NHK「行く年来る年」必要論

 この番組は、私にとって必要である。
 壮絶なカメラワークはない。有名俳優の決めポーズがあるわけでもない。しかし、物心ついた時から、私は欠かさず見てきた。内容も一見平凡だ。内緒に去年の再放送をしていても気付かないかもしれない。
 数年前、静寂の佇まいを「狙って」撮ろうとしてNHKがやり玉になった事件があった。

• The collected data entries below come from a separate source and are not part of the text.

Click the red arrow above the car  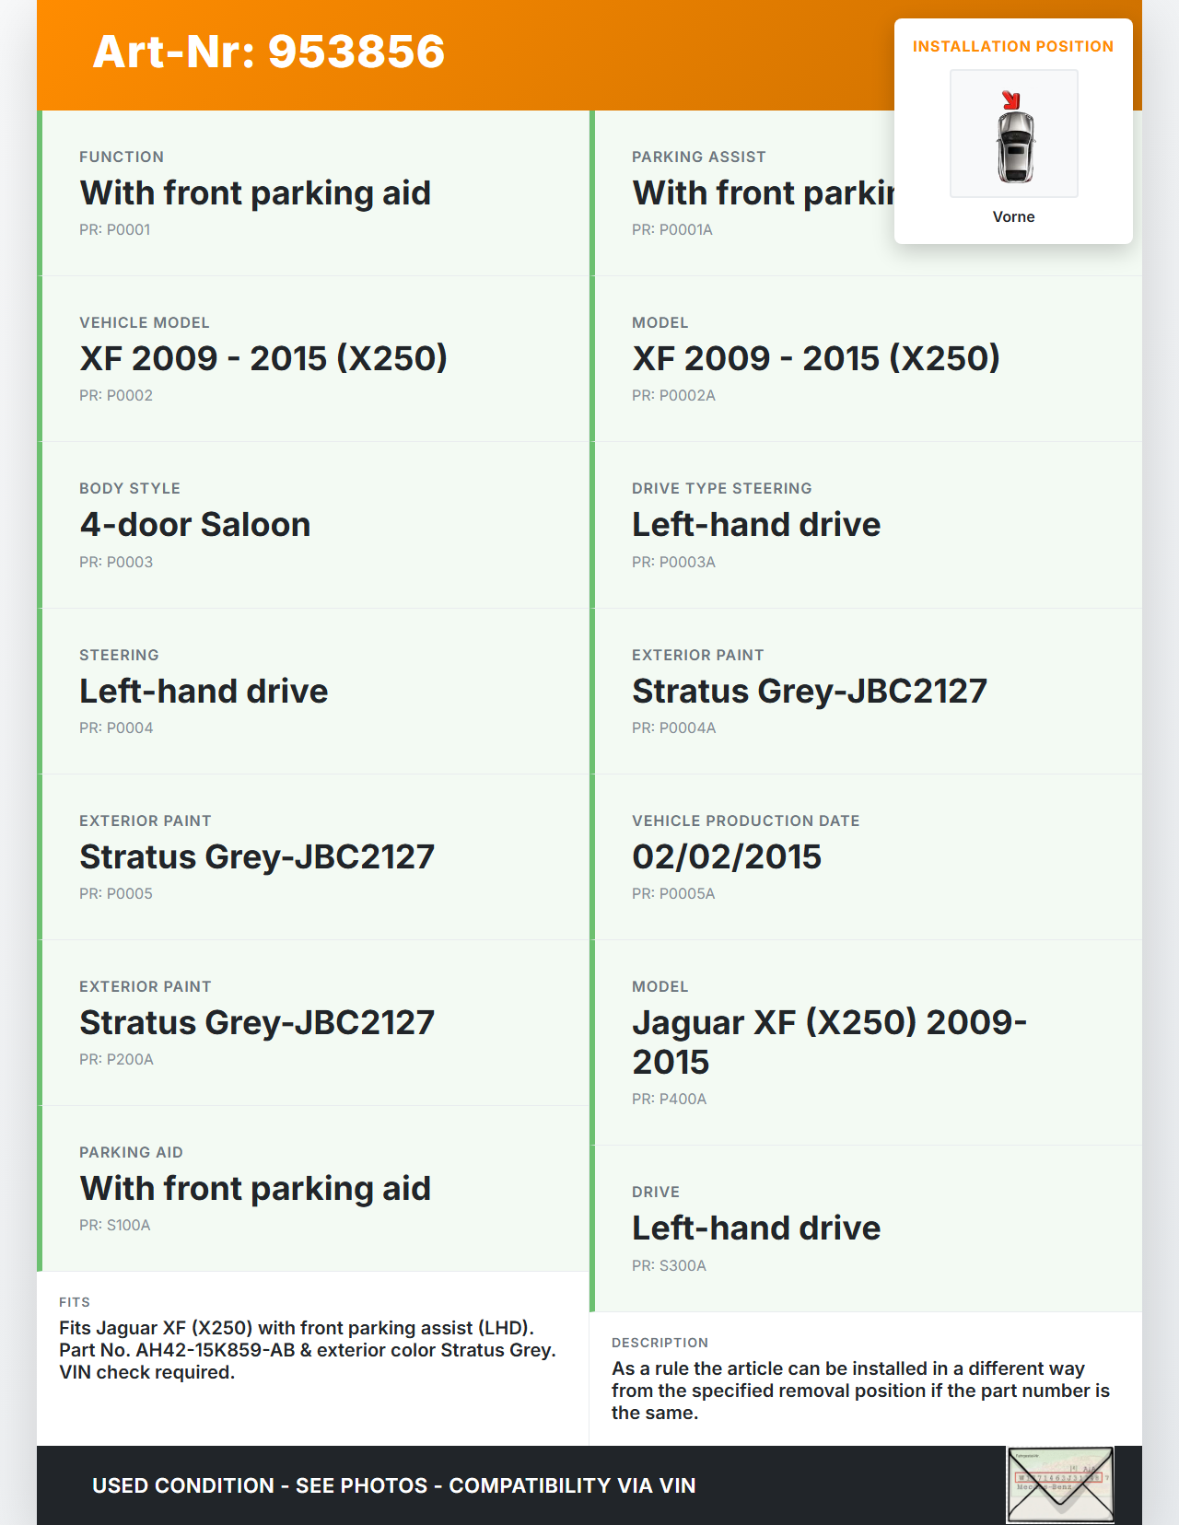point(1011,99)
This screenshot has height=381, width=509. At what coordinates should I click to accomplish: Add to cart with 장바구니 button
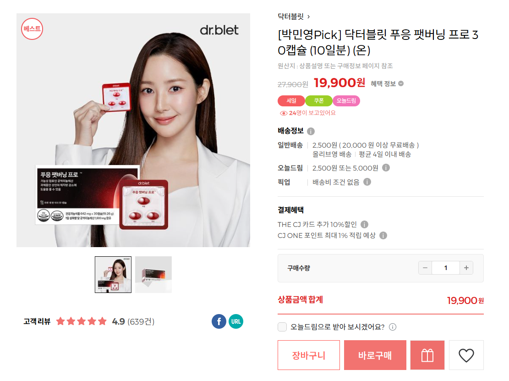click(x=309, y=355)
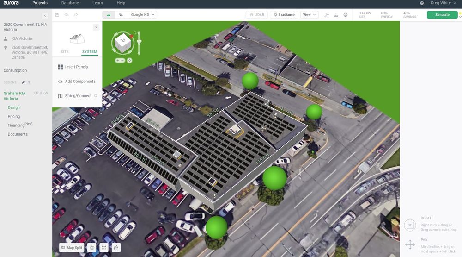Toggle the Irradiance overlay
The width and height of the screenshot is (462, 257).
point(284,15)
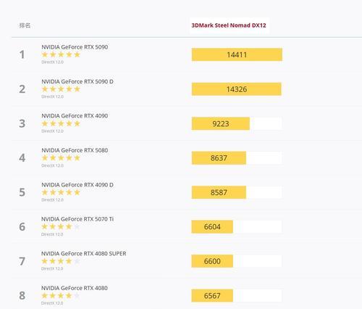Select the NVIDIA GeForce RTX 4090 entry
The width and height of the screenshot is (362, 309).
click(75, 116)
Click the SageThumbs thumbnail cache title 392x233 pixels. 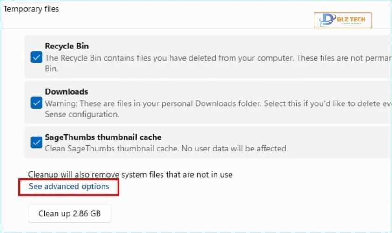pyautogui.click(x=103, y=137)
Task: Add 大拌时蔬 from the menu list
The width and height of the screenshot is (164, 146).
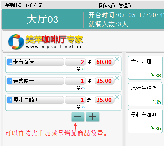Action: [x=145, y=68]
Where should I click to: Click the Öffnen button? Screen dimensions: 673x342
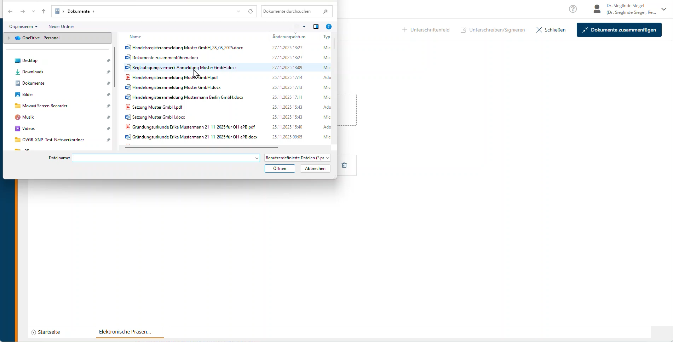point(280,169)
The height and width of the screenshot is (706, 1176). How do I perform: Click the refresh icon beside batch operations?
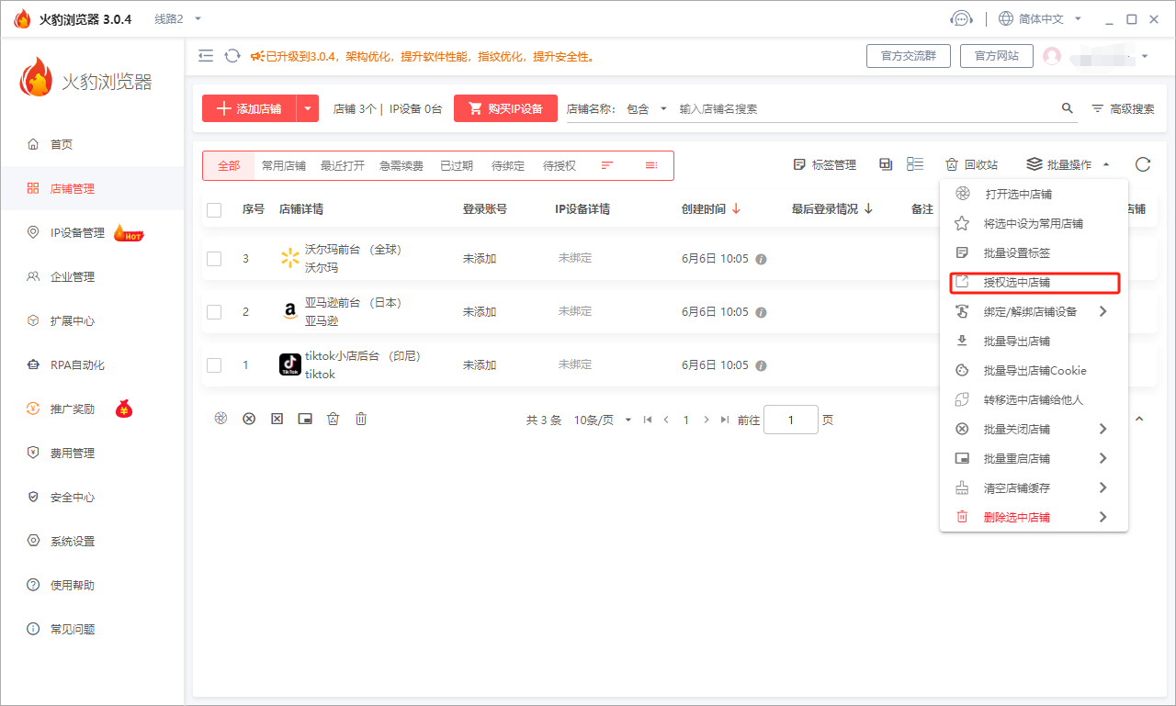1142,164
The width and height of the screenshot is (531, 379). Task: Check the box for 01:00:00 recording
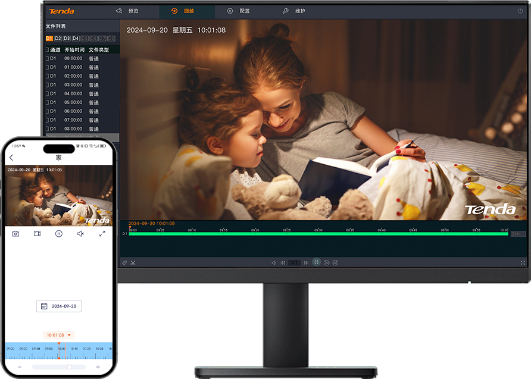(47, 67)
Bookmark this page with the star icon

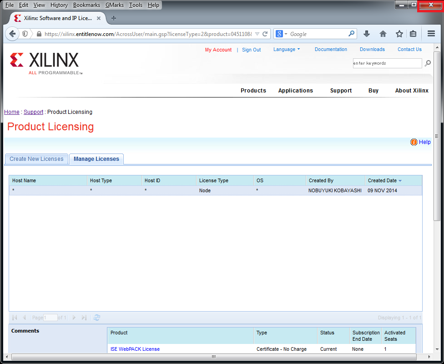coord(399,34)
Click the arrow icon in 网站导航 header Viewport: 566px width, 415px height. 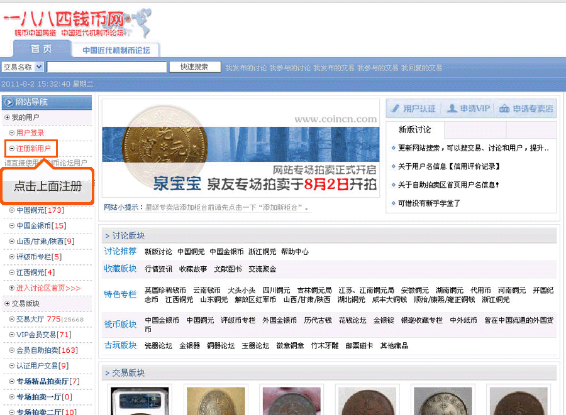coord(9,102)
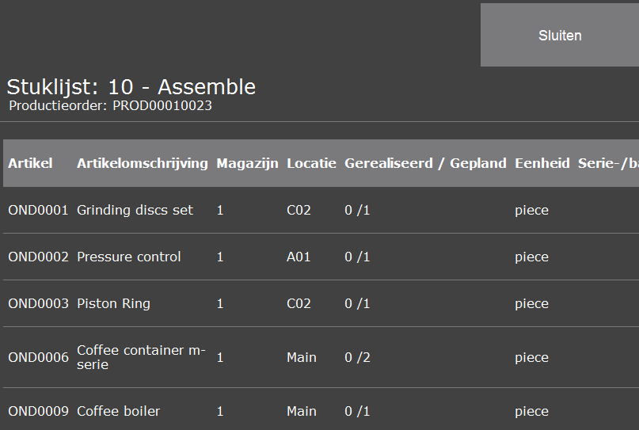Open article OND0002 row

pos(321,257)
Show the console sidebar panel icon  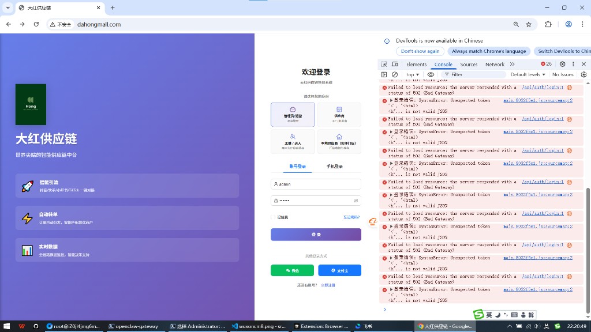coord(384,74)
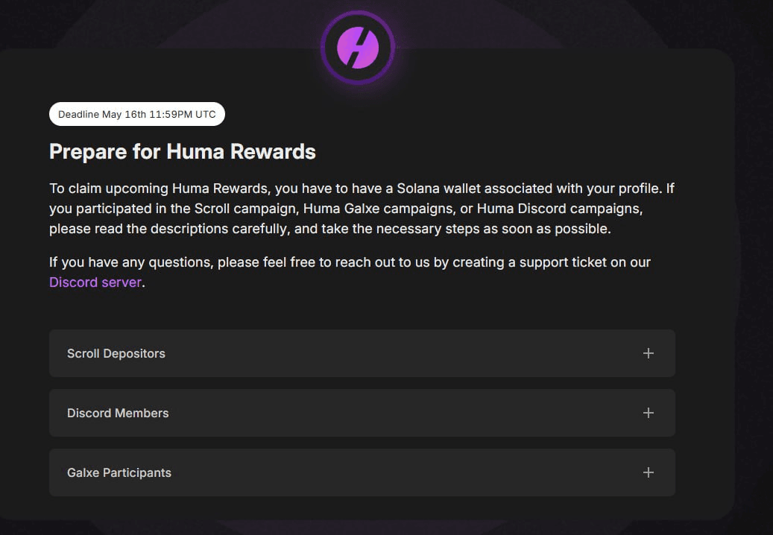The image size is (773, 535).
Task: Click the Deadline May 16th badge
Action: click(137, 115)
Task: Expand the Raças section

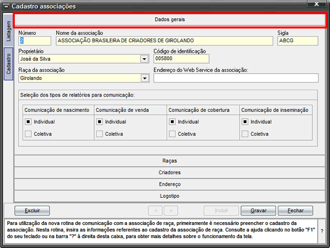Action: [169, 161]
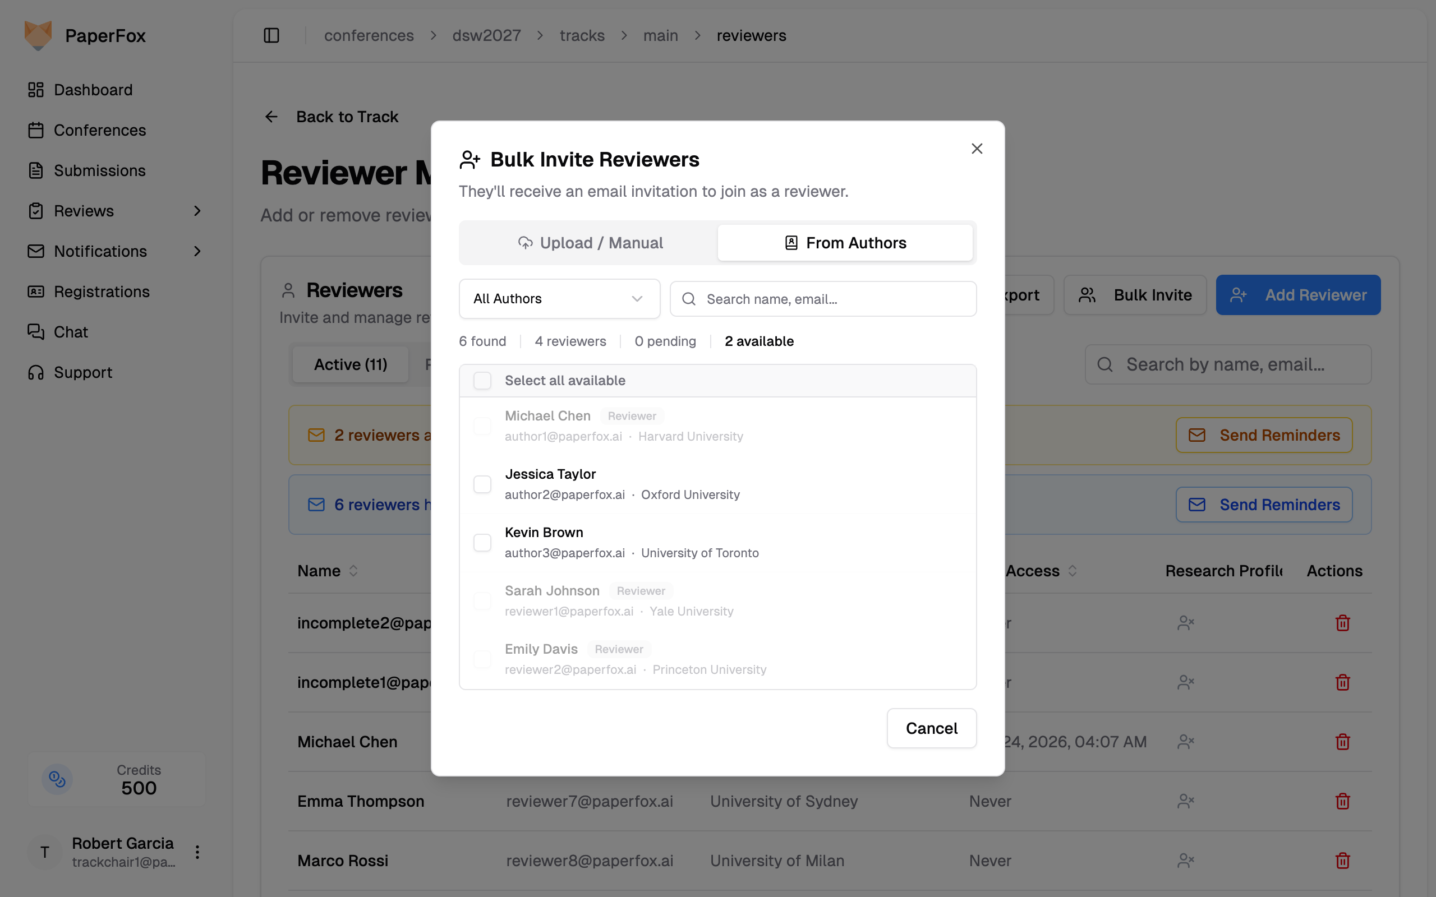The height and width of the screenshot is (897, 1436).
Task: Click the Credits coins icon
Action: coord(57,779)
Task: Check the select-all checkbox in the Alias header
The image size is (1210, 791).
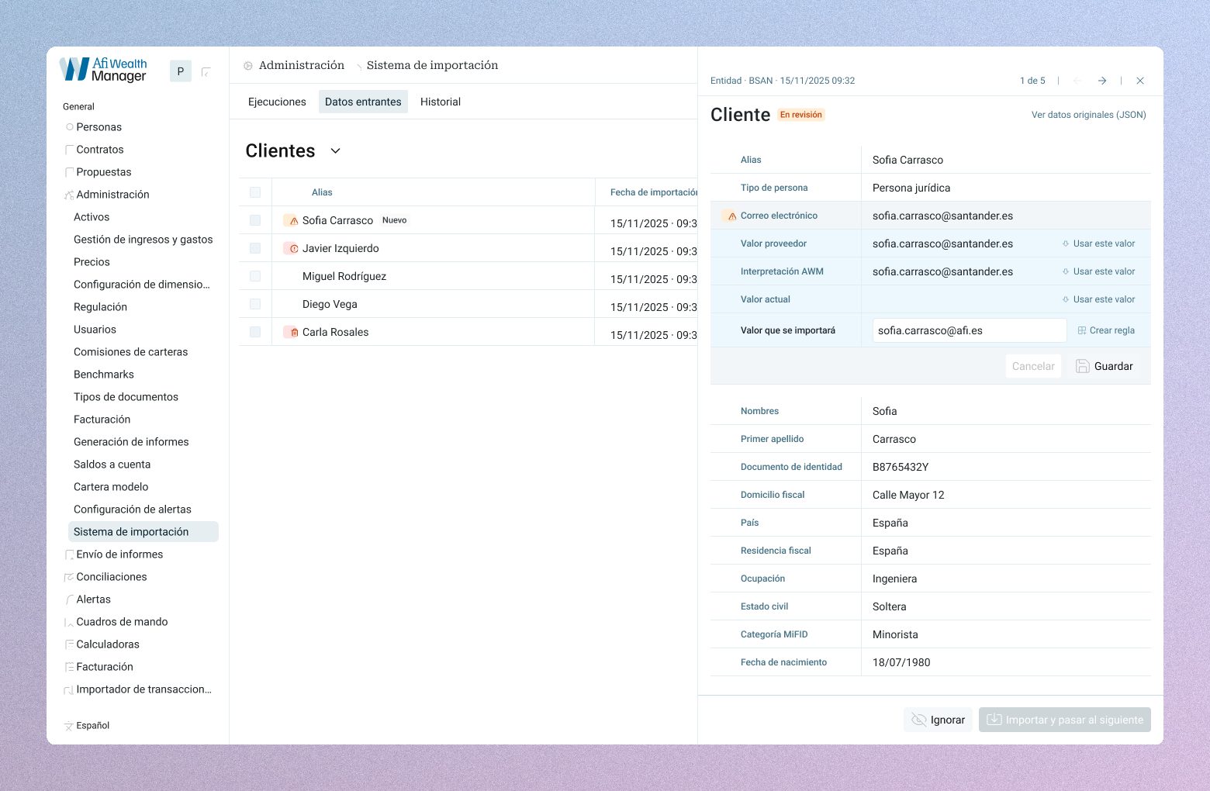Action: click(254, 192)
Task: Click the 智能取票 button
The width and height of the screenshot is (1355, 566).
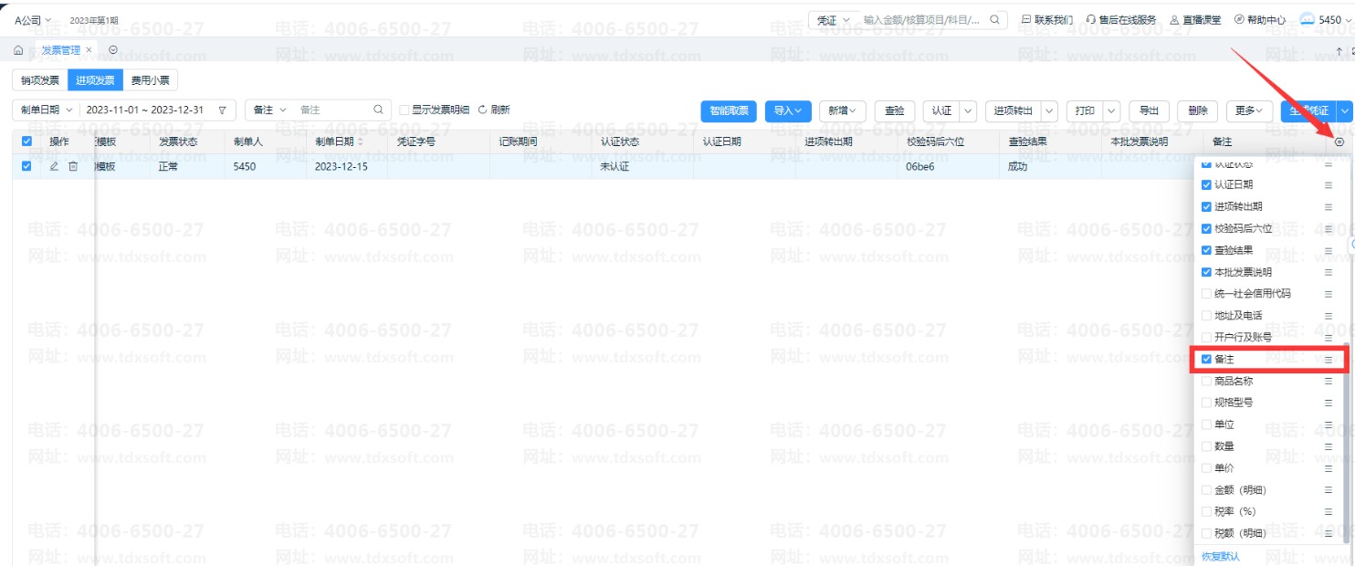Action: 729,110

 番組・映像等を流す上で、制作者が視聴者に「意図」を持つことは当然である。まして、「来る年」まであと15分なのである。強烈なメッセージを込めたいはずだ。「行く年」「来る年」に思いをはせていたのを妨げられた人には申し訳ないが、私は、この事件をある種「合法」と思ってしまったのだ。
 「礼」の前には誰しも姿勢を正す。「く」の字では、「礼」ができない。「行く年」さん「来る年」さんに実際に頭を下げるわけではないから、「気持ち」の問題なのだけれど。
 誰しも「行く年」に悔恨の一つや二つあるだろう。「全てうまくいきました」なんてことがあり得るだろうか。私にはない。「行く年」の悔恨を振り返るのに「15分」でたりるのか。本当のことをいえば、足りない。しかし、「なんぼあっても足りない」のである。本当は。
 「来る年」に「礼」を「決める」ために、今年も11:45にTVの前で座っていたいと思っている。